Carnegie Foundation Report: Among Top U.S. Research Institutions, UD's Undergrad Efforts Earn High Marks

May 04, 1998

Carnegie Foundation report:

UD award:

Though the recent Carnegie Foundation report found fault with many U.S. research universities--arguing that undergraduates are too often simply "receiving what is served out to them," mainly by untrained graduate assistants--the University of Delaware was one of only five institutions cited for "making research-based learning the standard."

In a chapter on improving undergraduate education through the use of "real-world" problem solving, UD was among a handful of institutions described as implementing positive changes. The controversial April 20 report from the Carnegie Foundation for the Advancement of Teaching contends that the top 125 U.S. research universities "have too often failed, and continue to fail, their undergraduate populations," but it also noted "signs of change" at a total of 18 institutions--including UD.

The report, "Reinventing Undergraduate Education: A Blueprint for America's Research Universities," proposed 10 strategies for improving education for undergraduates at large research institutions, and to end to the longstanding division between research and teaching-whether in laboratories or humanities projects. In a case study, UD was recognized for adopting problem-based learning in all basic science classes "to promote active learning and connect concepts to application." In 1997, those efforts launched UD into the elite ranks of 10 U.S. institutions cited by the National Science Foundation for "bold leadership" in classrooms.

Too often at U.S. research universities, "Students are not given all the information they need to solve the open-ended 'real-world' problems, but are responsible for finding and using appropriate sources," says the Carnegie Foundation report, prepared by members of an independent commission, which included Bruce Alberts, president of the National Academy of Sciences.

Along with UD, other institutions cited for model programs were: Harvard--for peer instruction; Princeton-for junior independent work leading to a senior thesis; Duke-for interdisciplinary programs for freshmen; Stanford-for sophomore dialogues and seminars; University of Maryland-for team-taught world courses; the University of Chicago-for writing courses; and the University of Wisconsin and the University of Missouri-Columbia-for capstone learning experiences. Other institutions favorably recognized in the Carnegie Foundation report were: Carnegie-Mellon; Massachusetts Institute of Technology; Rensselaer Polytechnic Institute; State University of New York at Stony Brook; Syracuse University; University of Iowa; University of South Carolina; University of Utah; and University of Virginia.

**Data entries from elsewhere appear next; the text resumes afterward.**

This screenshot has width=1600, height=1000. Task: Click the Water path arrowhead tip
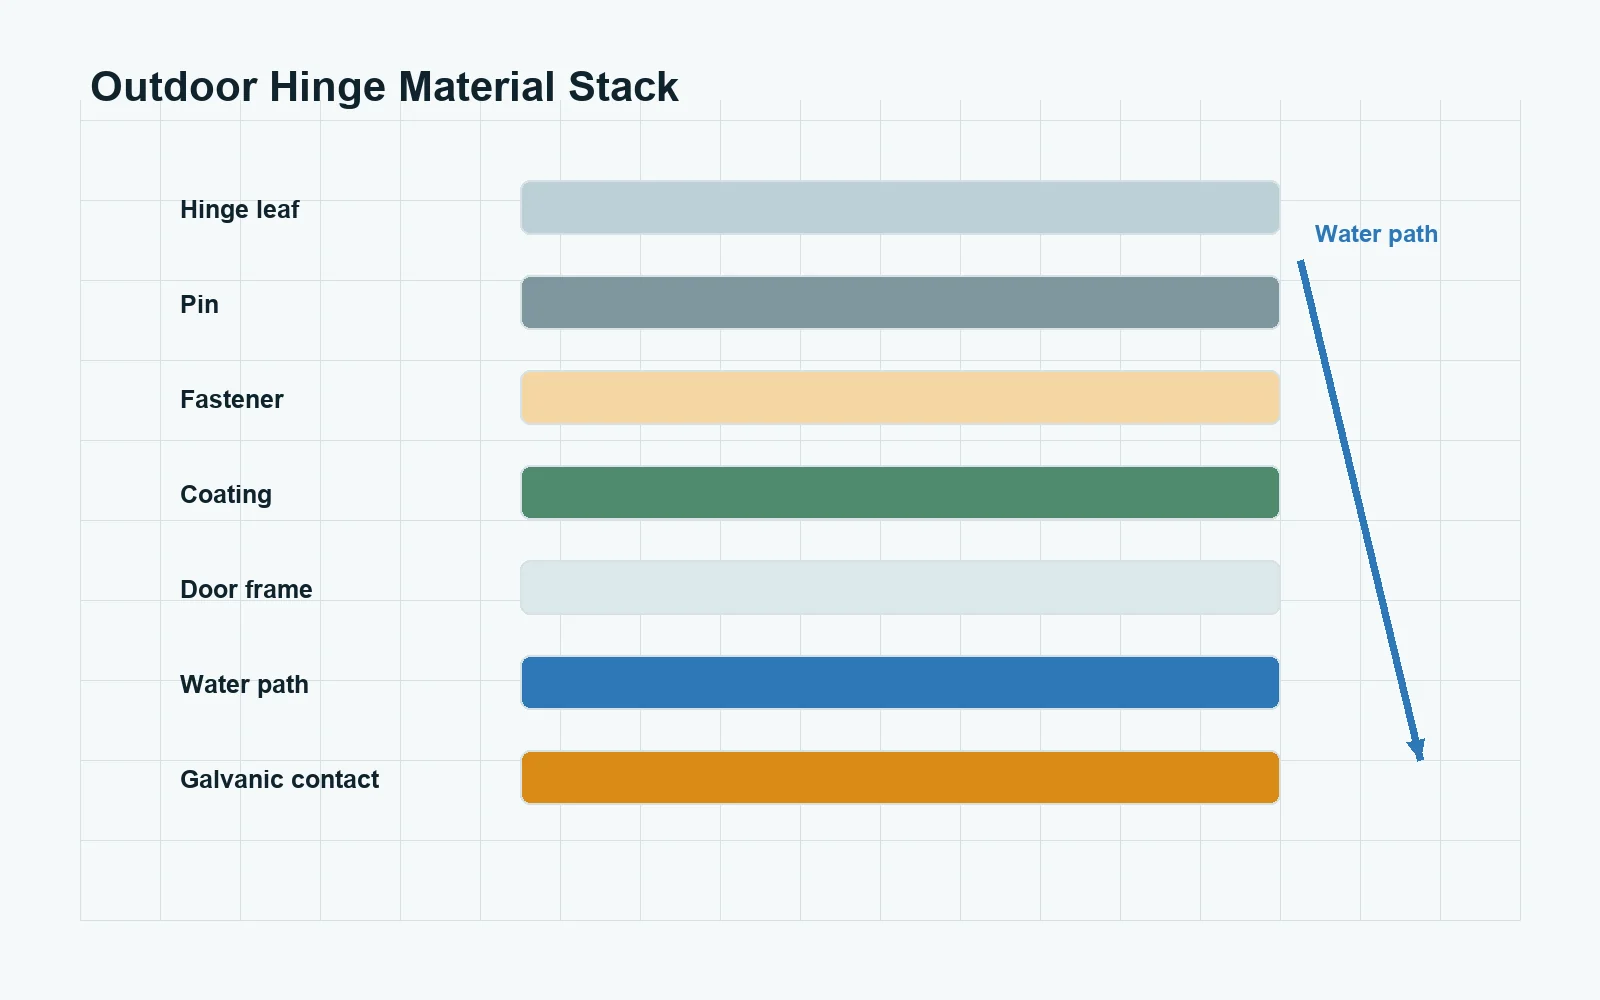pos(1419,758)
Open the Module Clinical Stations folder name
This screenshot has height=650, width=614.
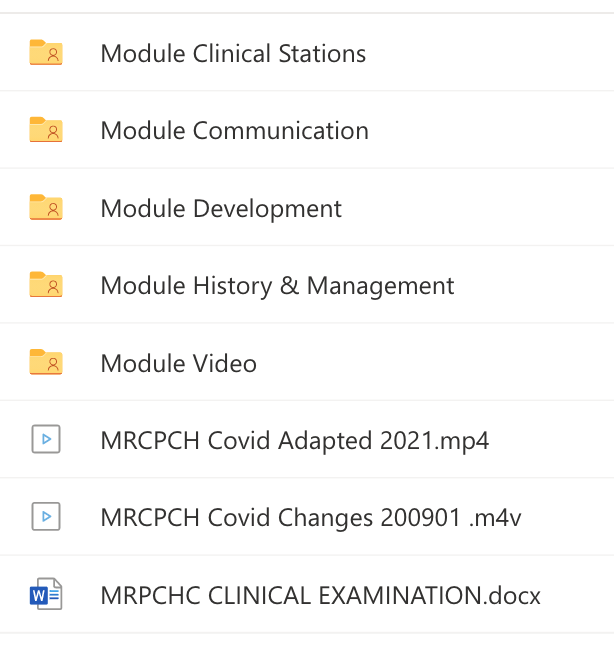point(233,53)
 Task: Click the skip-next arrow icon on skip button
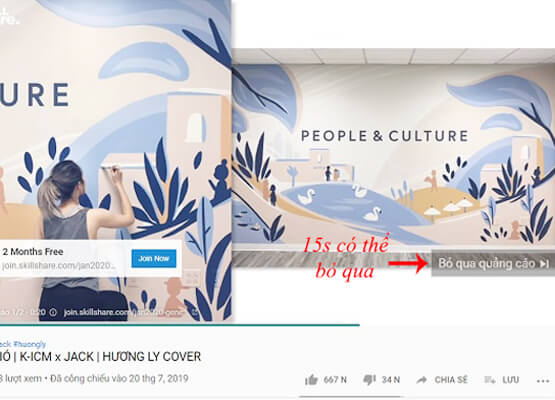coord(544,264)
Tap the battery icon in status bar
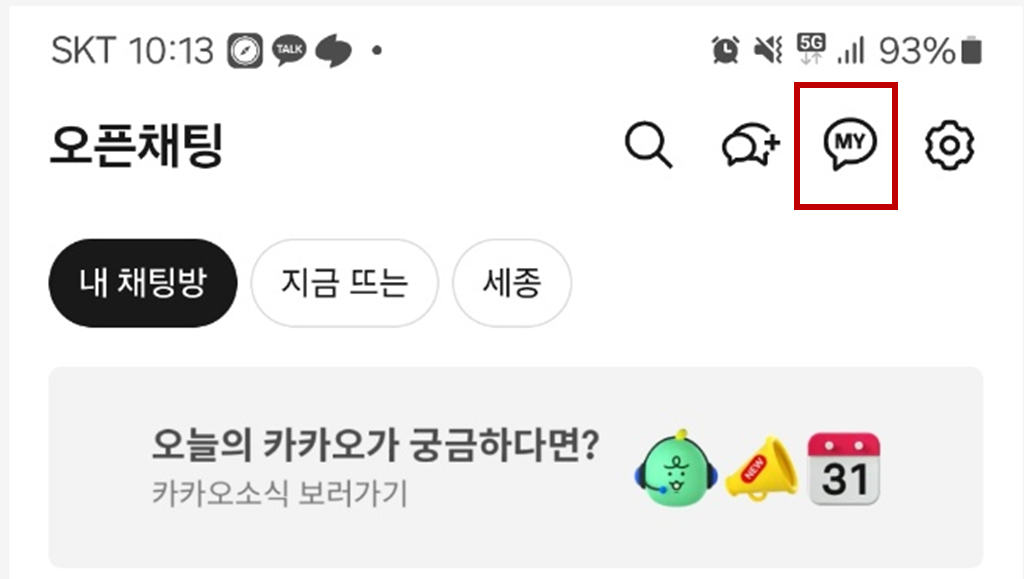 coord(971,50)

At UD, President David Roselle noted, interest in undergraduate research has gained momentum campuswide since 1990, so that more than 90 percent of all engineering, biological and physical science professors now actively participating in providing hands-on opportunities for students. Increased support for undergraduate research and other activities that promote lifelong learning is one of Roselle's five key institutional goals, which include: maintaining a student-centered institution; continuing to increase levels of financial aid for students (which have jumped by 107 percent since 1990); physical improvements to support the best possible living and learning environment; and competitive compensation for faculty and staff.

The Carnegie Foundation report says that undergraduates at most U.S. research institutions are taught by untrained graduate assistants and fail to receive a "coherent body of knowledge" by the time of graduation. The 11 commission members suggested these 10 ways to change undergraduate education: (1) make research-based learning the standard; (2) construct an inquiry-based freshman year; (3) build on the freshman foundation; (4) remove barriers to interdisciplinary education; (5) link communication skills and course work; (6) use information technology creatively; (7) culminate with a capstone experience in which all the skills of research should be "marshalled in a project that demands the framing of a significant question or set of questions;" (8) educate graduate students as apprentice teachers; (9) change faculty reward systems; and (10) cultivate a sense of community.

Already, UD is working on a new curriculum plan incorporating many of these goals. The freshman experience will play a critical part in that plan, says Carol Hoffecker, Richards Professor of History. "Interdisciplinary course content, emphasis on writing, speaking and critical thinking, the use of mathematics to solve problems, combinations of collaborative and independent student work and the consideration of ethical, global and diversity issues all will receive greater attention through the curriculum," the UD committee's interim report says.

Graduate teaching assistants at UD benefit from unusually close faculty supervision, as well as the institution's ongoing, campus-wide efforts to improve classroom learning, says John L. Burmeister. Distinguished Alumni Professor of Chemistry and Biochemistry. UD's Center for Teaching Effectiveness, for example, provides graduate teaching assistants with orientation and ongoing training, including a teaching handbook. When teaching assistants receive appropriate training and supervision, Burmeister says, they help enhance the learning experience for undergraduates because "a class of 60 quickly turns into four intimate groups of 15." Bright, motivated teaching assistants "put a human face on larger courses that might otherwise be a fairly impersonal endeavor," Burmeister adds.